-- Stated problem --
Copy out the lines from the one containing "Task: Click into the Last name field" through the one containing "Action: [565, 383]", with "Last name" replaced by "Family name" and nothing else changed. Leave the pictures out.

-- Excerpted records --
::::::::

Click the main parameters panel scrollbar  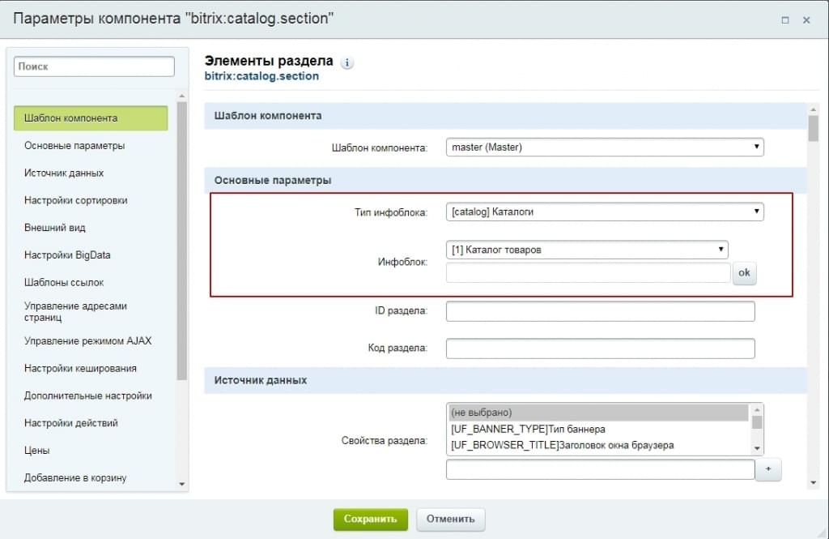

::::::::

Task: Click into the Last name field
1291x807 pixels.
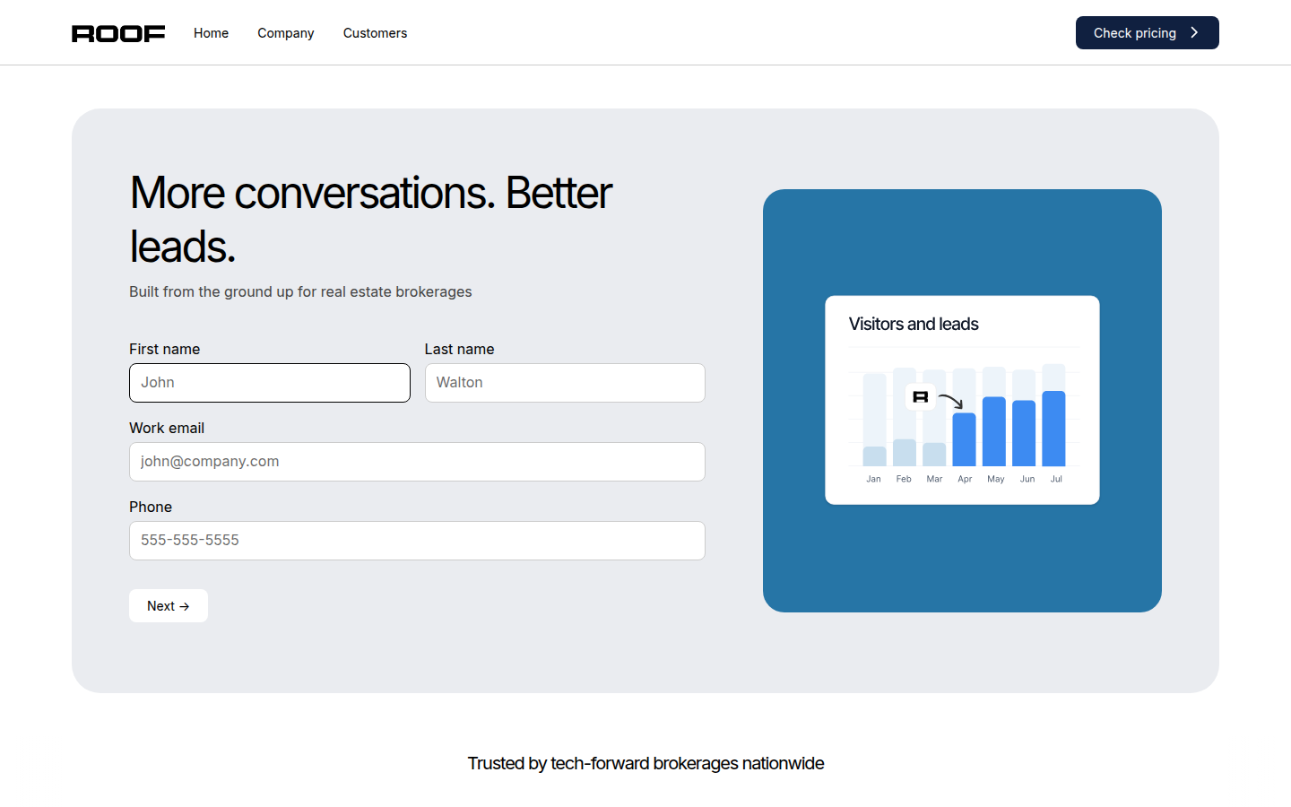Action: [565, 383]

::::::::

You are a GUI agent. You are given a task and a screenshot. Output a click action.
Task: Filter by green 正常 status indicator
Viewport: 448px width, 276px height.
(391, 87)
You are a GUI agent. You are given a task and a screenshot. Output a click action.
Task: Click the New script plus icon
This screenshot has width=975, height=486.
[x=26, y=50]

::::::::

-- Correct output --
Task: Click into the Family name field
1291x807 pixels.
Action: [565, 383]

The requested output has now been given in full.